The edge of a black hole – the so-called photorecession – is a bottomless hot spot. Once something is captured by a black hole, it cannot escape again. Not even the light itself.
That’s how the theory sounded – until the British physicist Stephen Hawking came up with the so-called Hawking radiation: At the edge of a black hole, a constant stream of particles and antiparticles is formed. The pairs of electrons split and electrons with positive energy escape, while electrons with the corresponding negative energy are sucked into the black hole.
In this way, the black holes constantly lose a little bit of their energy. Over long periods of time, this means that black holes eventually dissolve – the black holes ‘evaporate’.

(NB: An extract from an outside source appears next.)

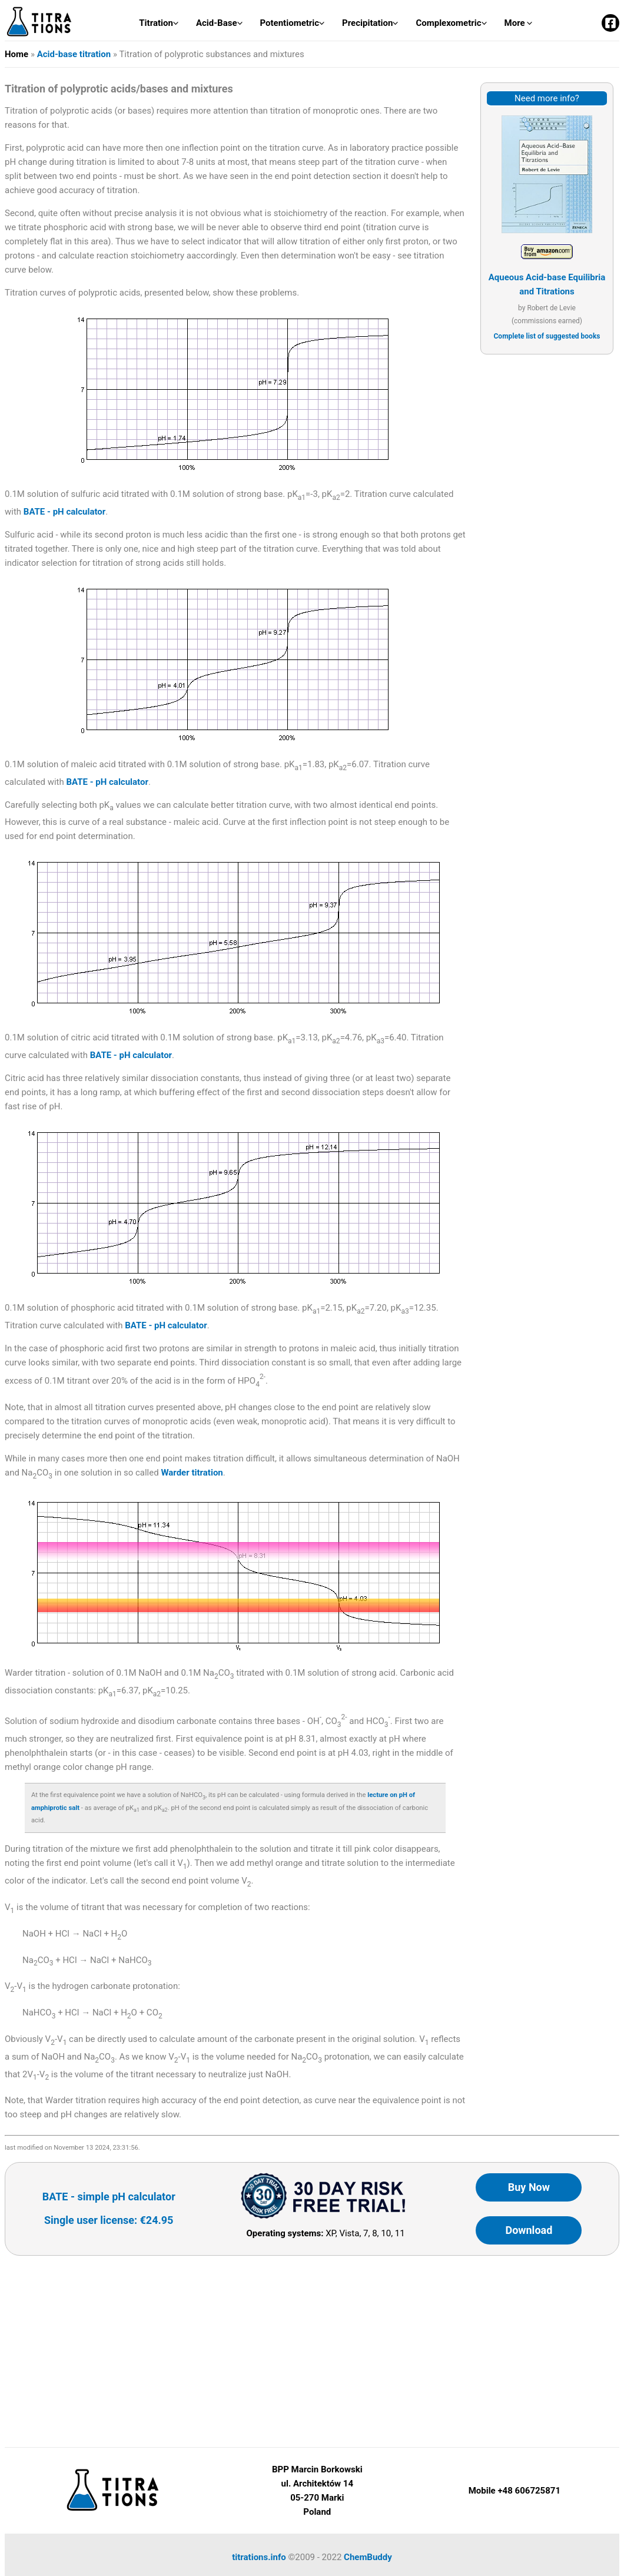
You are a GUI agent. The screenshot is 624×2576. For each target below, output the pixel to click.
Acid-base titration (74, 54)
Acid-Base (219, 23)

Five theories about the end times of the universe
- Big Crunch : According to this theory of the end of the universe, gravity will stop its expansion so matter will contract again. All material thus ends up in a monstrous collision, a kind of reversal of the Great Big Bang.
- Big Slurp : If the vacuum is found to be unstable and change its state, the entire universe will likely collapse at the speed of light. It does not shrink like Big Crunch, but collapses.
- Big Bounce : Also referred to as the swing universe. If the universe ends up contracting in a Big Bounce, some physicists predict that another Big Bang will follow. In that case, the universe goes through a cycle and will die and rise again time after time.
- Big Rip : This theory is based on the fact that the universe continues to expand at an ever-increasing rate. Eventually, the expansion will be so great that nebulae and solar systems will be blown apart. Shortly before the end, the atoms will be torn apart.
- Big Freeze : Also referred to as freezing death. According to this theory, the universe dies in an icy state. If the universe expands infinitely, it will cool down to so-called alkal, i.e. -273.15 per centigrade. Then everything will be still and all processes will stop.